Staram się być świadomą kategoryzowania. Etykietowanie może być pomocne, ale może też krzywdzić i ograniczać.
Pomoc
Kategoryzowanie ułatwia życie, pozwala na szybsze reakcje i uwolnienie zasobów energii na inne działania. Gdy ktoś mówi nam, że jest wegetarianinem – nie będziemy proponować mięsa w posiłku, minimaliście nie kupimy figurki słonika na urodziny, a muzułmanina nie zaprosimy na piwo.
ALE… (zawsze jest jakieś „ale”) wszystko może się zmienić, a etykietowanie bywa krzywdzące i ograniczające.
Łatwo przyzwyczajamy się, że
- „my już tak mamy”,
- „przyjaciółka zawsze się odchudza”,
- „nasz kot jest agresywny”,
- „nasz pies uwielbia dzieci”…
A, co jeżeli…
Pytania
Co jeżeli jakieś nasze zachowanie nam nie służy?
Zawalczymy o zmianę, czy uznamy, że „ja już tak mam” i odpuścimy?
Co jeżeli przyjaciółka przestanie trzymać się diety i zacznie słuchać intuicji – zje przy nas czekoladę ?
Skomentujemy, czy damy Jej na to przestrzeń?
Co jeżeli nasz kot ma swoim repertuarze agresywne zachowania ale nie jest to agresja?
Czy postaramy się zrozumieć komunikat, który chce przekazać, czy zatrzymamy się na poczuciu, że jego działania mają na celu wyrządzenie krzywdy?
Co jeżeli nasz pies pozna dziecko, którego nie polubi?
Damy mu możliwość zdecydowania o ewentualnym kontakcie, czy będziemy od niego wymagać, aby „pobawiło się z małym człowiekiem”?
Powyższe pytania pokazują, jak bardzo przyklejenie etykiety zwalnia z myślenia i jak wymagającym jest wyjście poza schemat. Czasami pozostanie w zakresie danej kategorii jest krzywdzące – pisząc powyższe porównania poczułam to mocniej.
Przykład WWO
Napisałam na blogu wpis, w którym staram się odpowiedzieć na pytanie: „czy jestem wysoko wrażliwa?”.
„Sensory processing sensitivity” to cecha wielokrotnie zbadana, która polega na tym, że układ nerwowy/rejony mózgu mocniej reagują na bodźce i emocje, osoby te dużo analizują i wykazują się ogromną empatią.
WWO (Wysoko Wrażliwa Osoba) to termin, który zyskuje na popularności. Test WWO jest ogólnie dostępny, jest też dużo materiałów, książek, czy profli społecznościowych poświęconych tej tematyce.

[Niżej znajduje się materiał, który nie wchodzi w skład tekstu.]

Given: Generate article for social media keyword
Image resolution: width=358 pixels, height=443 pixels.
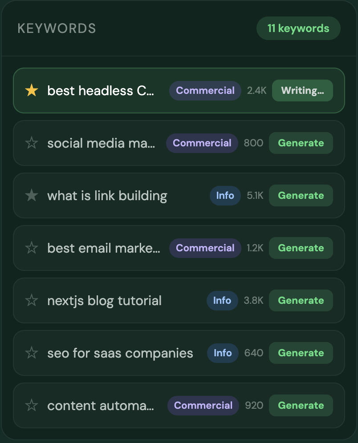Looking at the screenshot, I should pyautogui.click(x=301, y=143).
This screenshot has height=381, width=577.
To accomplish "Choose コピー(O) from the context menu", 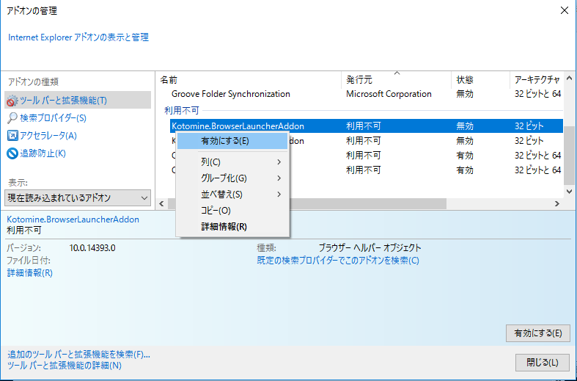I will [x=216, y=211].
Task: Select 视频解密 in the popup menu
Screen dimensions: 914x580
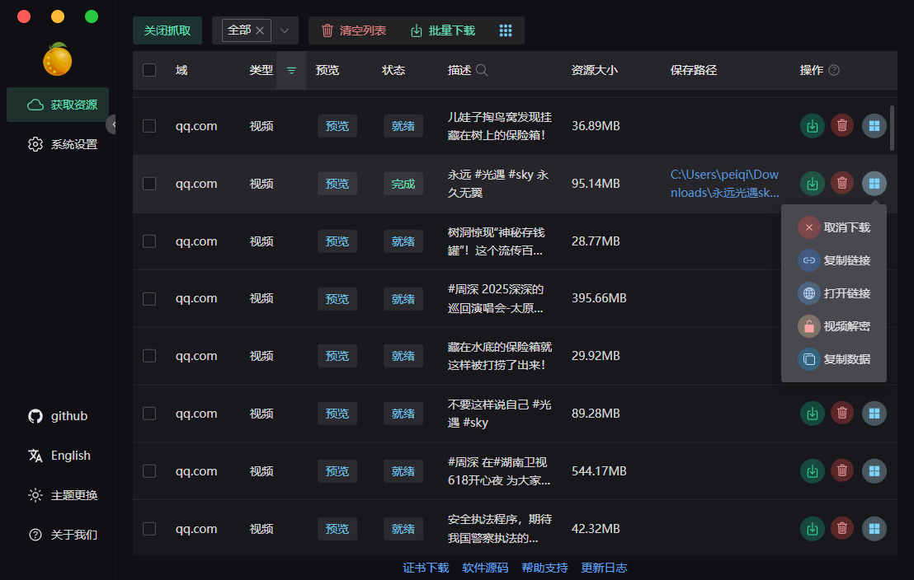Action: pyautogui.click(x=834, y=326)
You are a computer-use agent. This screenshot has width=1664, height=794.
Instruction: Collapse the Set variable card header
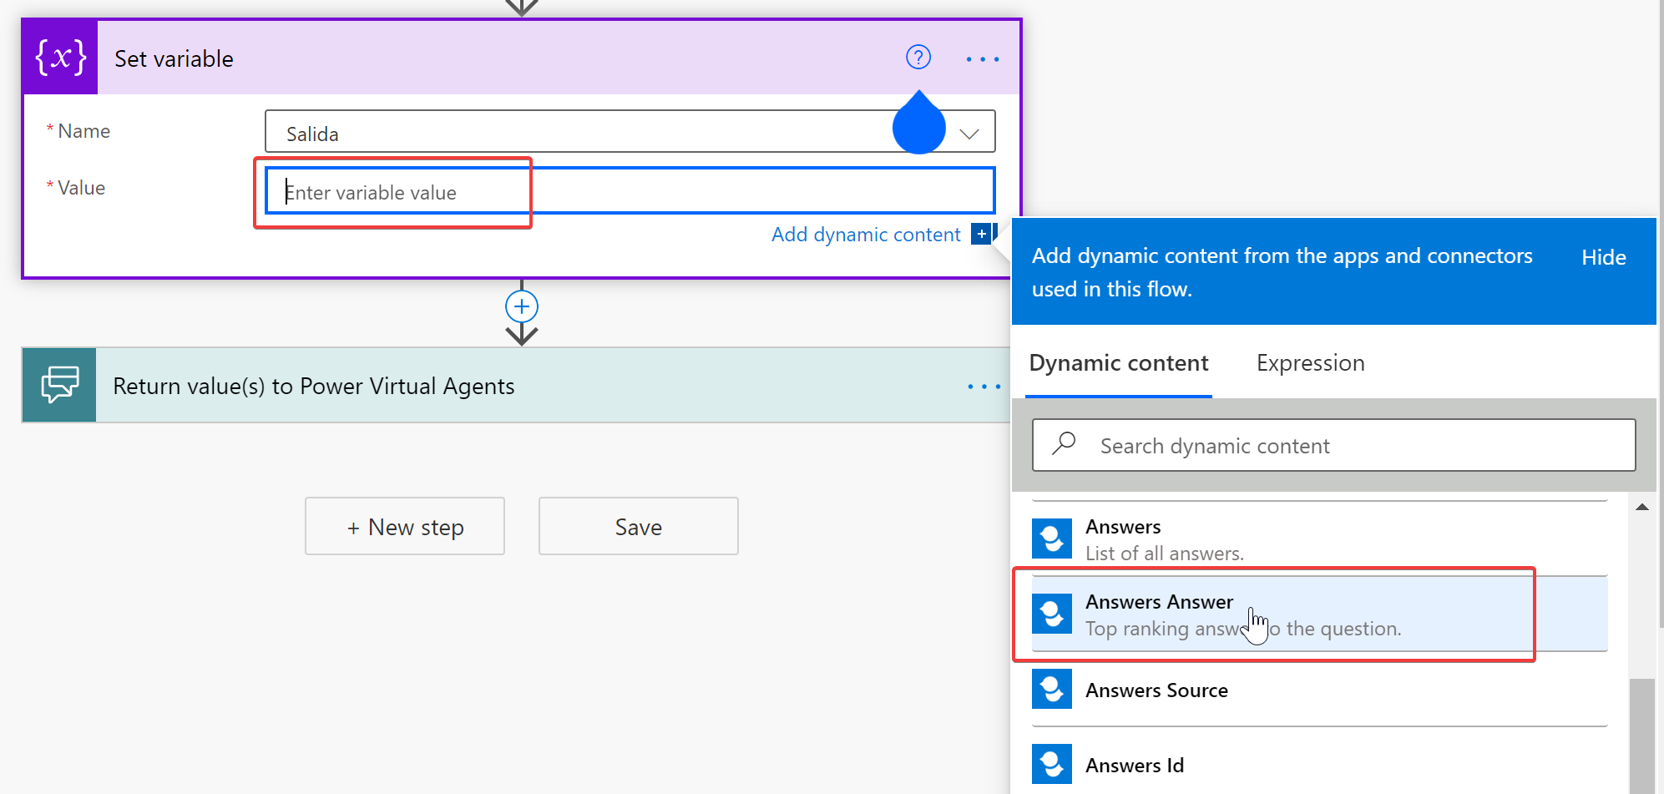(501, 58)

Wiele osób poczuło, że jest WWO.
Tak, jak pisałam powyżej, kwalifikowanie się do konkretnej grupy ma swoje plusy, ale może też mieć minusy.

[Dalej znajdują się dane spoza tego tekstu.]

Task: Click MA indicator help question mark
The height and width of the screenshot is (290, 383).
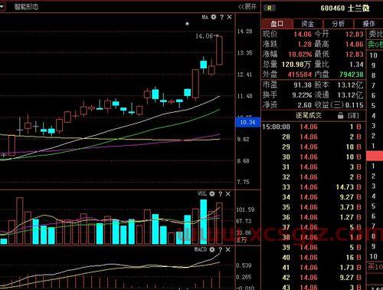Action: tap(221, 17)
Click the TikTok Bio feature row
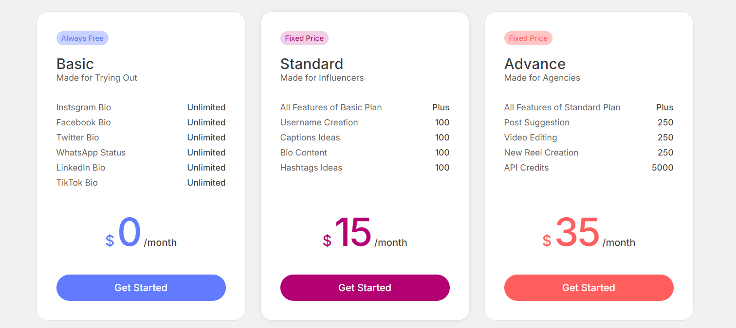Image resolution: width=736 pixels, height=328 pixels. 77,183
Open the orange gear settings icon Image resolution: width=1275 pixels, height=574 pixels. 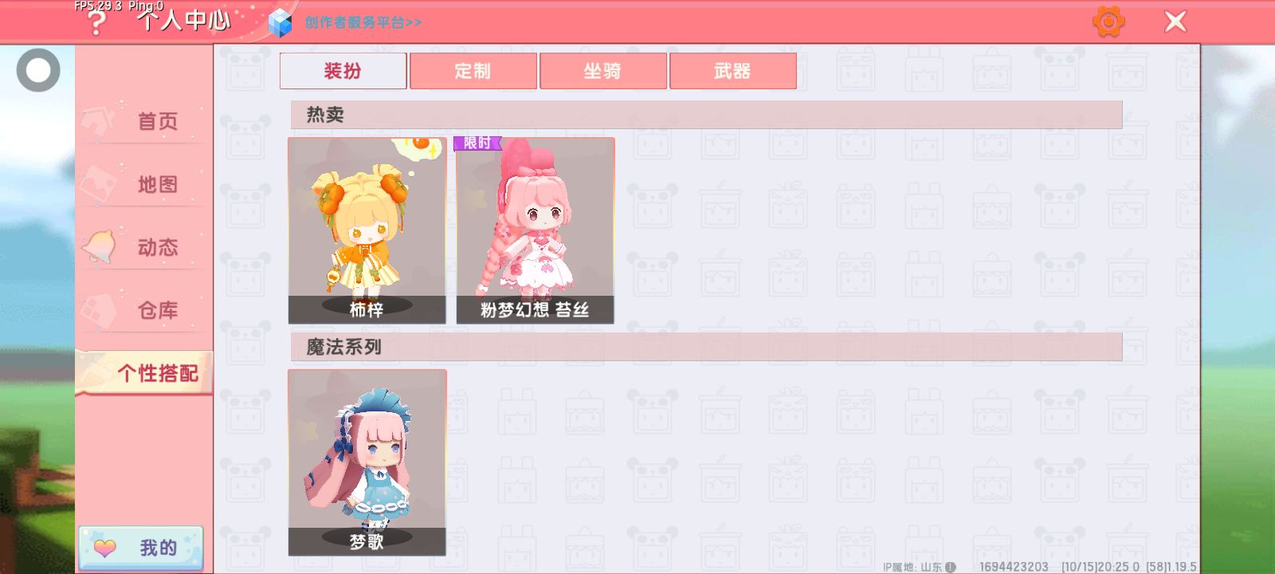click(1108, 22)
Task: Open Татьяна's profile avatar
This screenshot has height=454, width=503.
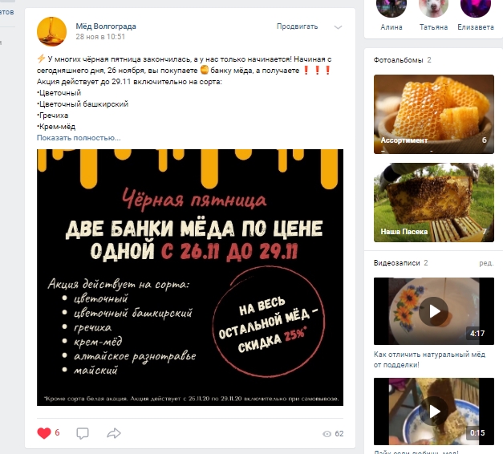Action: [x=433, y=8]
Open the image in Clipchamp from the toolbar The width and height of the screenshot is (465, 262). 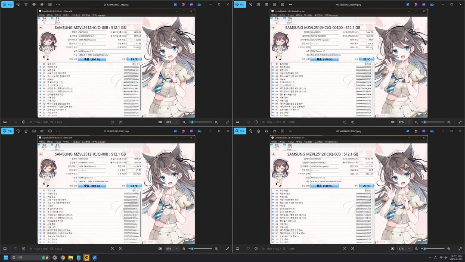point(192,4)
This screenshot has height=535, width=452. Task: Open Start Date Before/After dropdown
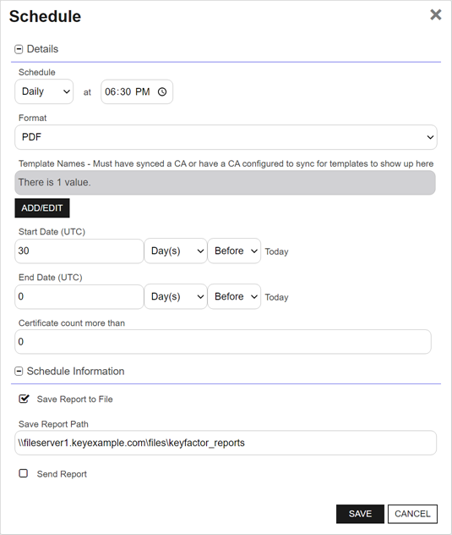(x=234, y=251)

Dzięki świadomości wyższej wrażliwości możemy lepiej o siebie zadbać, poczuć się spokojniej, że „nie tylko ja tak mam”, ulgę, że „wszystko ze mną ok.”. 😊
DYGRESJA: wszystko z Tobą ok.! Jesteś ważną i wartościową osobą.
Dzięki znajomości charakterystyki WWO może nam być łatwiej dostosować działania do naszych potrzeb i możliwości. Warto jednak poobserwować, czy przekonanie, że „ jestem WWO” nie tłumi w nas chęci pracy nad zmianą.
Jeżeli jakieś zachowanie można zmienić, czujemy się z nim niekomfortowo, nie służy nam to… warto nad tym popracować, nie zatrzymywać się na stwierdzeniu „ja tak mam”.
Etykietowanie wyjątkowości
Jestem fanką poznawania i dbania o siebie, co można robić na różne sposoby.
Pamiętajmy jednak, że nawet, jeżeli zostaniemy zakwalifikowani do jakiejś grupy pozostajemy WYJĄTKOWI i JEDYNI W SWOIM RODZAJU.
Warto być świadomym swoich unikalnych cech i tego, jak one wpływają na nasze wyjątkowe życie. Można to zrobić dzięki testom, książkom samorozwojowym, słuchaniu podcastów, czytaniu artykułów – to wszystko jest bardzo cenne, ALE… bierzmy pod uwagę, „jak to się ma do nas”.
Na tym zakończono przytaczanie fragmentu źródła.